The book is considered a roman à clef, with fictional characters wrapped around actual events and experiences. Ruta states that the novel represents the "extreme suffering and tremendous hope" displayed by the people of the Baltics.

In March 2013, Ruta became the first American author of young adult literature to give a presentation at European Parliament. Her discussion with MEPs in Brussels centered on the novel, the history of totalitarianism in the Baltics, and the importance of historical fiction. The novel is developed as a film, Ashes in the Snow.

Sepetys is a writer of historical fiction. Although Between Shades of Gray was initially written for children and young adults, the book has been widely read by many worldwide and is considered a book for all ages.

Out of the Easy
Out of the Easy is Sepetys' second published novel. It was released on February 12, 2013 and features Josie Moraine, a young woman in the 1950s French Quarter of New Orleans who struggles to escape her family and become the author of her own destiny. The story explores themes of feminism in historical context and post-war America.

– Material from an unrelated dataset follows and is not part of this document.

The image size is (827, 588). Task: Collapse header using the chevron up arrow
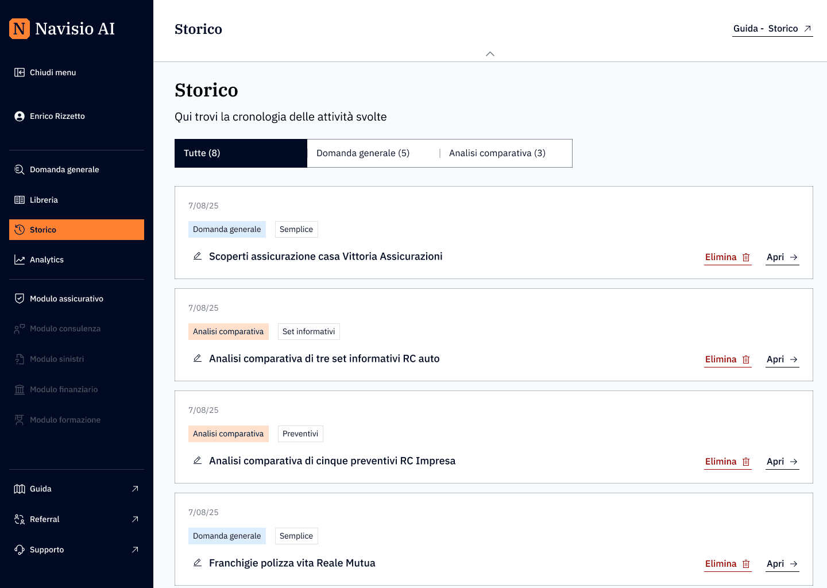(490, 54)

The novel became a New York Times bestseller and was chosen as an Editor's Choice in The New York Times on February 15, 2013.

Salt to the Sea
Salt to the Sea was published on February 2, 2016, and chronicles the 1945 refugee evacuation from East Prussia and the MV Wilhelm Gustloff disaster.

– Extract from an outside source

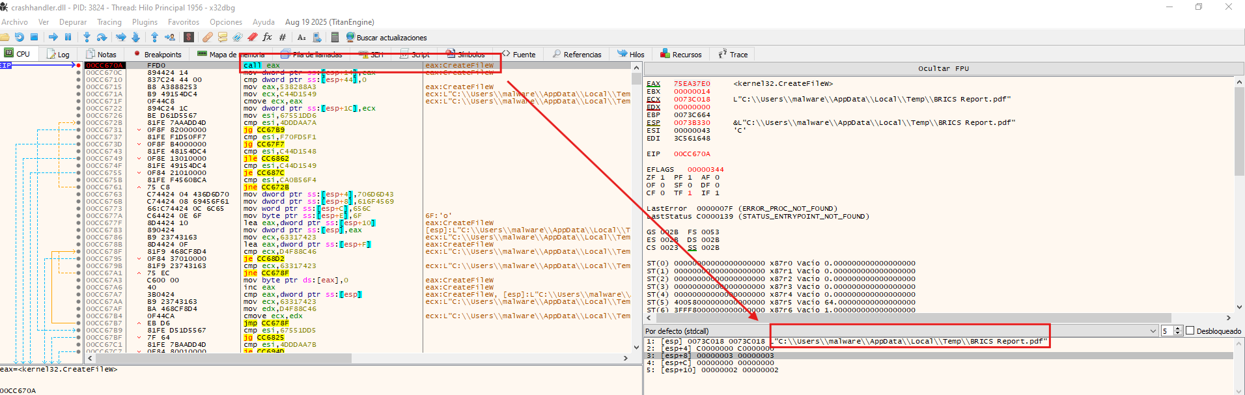
Task: Select the call eax instruction row
Action: click(262, 65)
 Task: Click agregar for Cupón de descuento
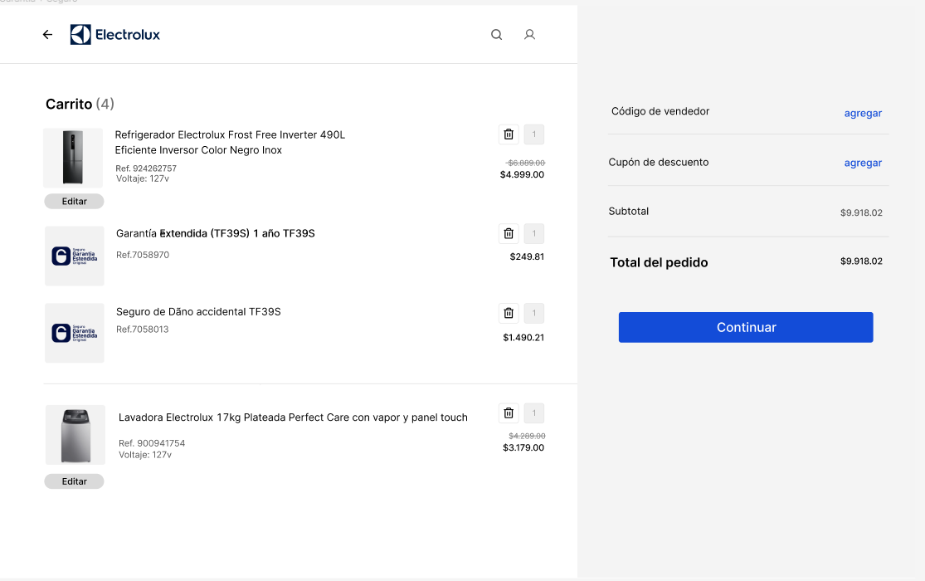point(863,163)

The sinking of the MV Wilhelm Gustloff is the single largest maritime disaster in history yet, to many, the story remains unknown.  In their starred review, Publishers Weekly said, 
"Sepetys delivers another knockout historical novel...she excels in shining light on lost chapters of history and this visceral novel proves a memorable testament to strength and resilience in the face of war and cruelty."
The New York Times added this in their review of Salt to the Sea—"Ruta Sepetys acts as champion of the interstitial people so often ignored—whole populations lost in the cracks of history." In June, 2017, Salt to the Sea was awarded The Carnegie Medal for stimulating empathy and solidarity.

The Fountains of Silence
Sepetys' novel,  The Fountains of Silence  was released on October 1, 2019. It is set in Madrid during the dictatorship of Spain's Francisco Franco. The story explores the repercussions  of war and the complexities of the dictatorship in Spain.

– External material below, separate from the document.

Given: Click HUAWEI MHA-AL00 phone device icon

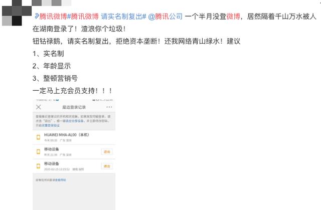Looking at the screenshot, I should 38,137.
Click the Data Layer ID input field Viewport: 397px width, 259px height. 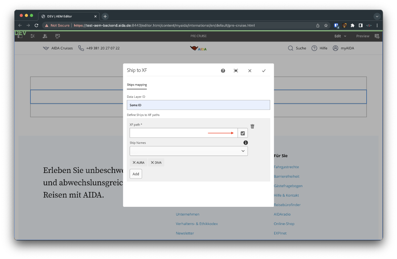198,105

One of the topics covered in the book is the lost children of Francoism, who were children abducted from Spanish Republican parents and given to families deemed "less degenerate". The number of abducted children is estimated to be up to 300,000. The stolen children were sometimes also victims of child trafficking and illegal adoption.

I Must Betray You
As communist regimes are crumbling across Europe in 1989, I Must Betray You, published in 2022, describes seventeen year old Cristian Florescu's world in the isolation of Ceaușescu's Romania. He must decide whether to be an informant or resist the regime.

Adaptations
Between Shades of Gray has been released in an unabridged audiobook by Penguin Audio, narrated by Emily Klein; and has been translated into 30 languages and sold in as many countries.

It has also been adapted for film by Ben York Jones, directed by Marius A. Markevicius and produced by Chris Coen, Marius A. Markevicius, Žilvinas Naujokas, and Ruta Sepetys. The film is titled Ashes in the Snow and stars Bel Powley, Martin Wallström, and Lisa Loven Kongsli. It release in Lithuania in October 2018, and release in the US in early 2019.

Out of the Easy  has been released in an unabridged audiobook by Listening Library and is narrated by Lauren Fortgang.

Salt to the Sea has been released in an unabridged audiobook by Listening Library and is narrated by Jorjeana Marie, Will Damron, Cassandra Morris, and Michael Crouch.

In 2017, Salt to the Sea was optioned by Universal Pictures for film to be produced by Lorenzo Di Bonaventura. The Screenplay was written by Scott Neustadter and Michael H. Weber whose credits include “500 Days of Summer,” “The Fault in Our Stars,” “Our Souls at Night,” and “The Disaster Artist”.

Recognition

Postage stamp
In June 2018, to celebrate the 100 year anniversary of Lithuania's original independence, the Postmaster General in Lithuania unveiled a commemorative set of postage stamps paying tribute to people whose work created and strengthened the awareness of Lithuania. Sepetys was one of those included in the series.

The Carnegie Medal
On June 19, 2017, Ruta Sepetys was awarded The Carnegie Medal literary award in a ceremony at the Royal Institute of British Architects in London.  "

Cross of the Knight
On June 6, 2013, Sepetys was awarded the Knight's Cross of the Order for Merits to Lithuania.  Sepetys was decorated for her contributions to education and culture in conjunction with her global efforts to share the history of totalitarianism in the Baltics.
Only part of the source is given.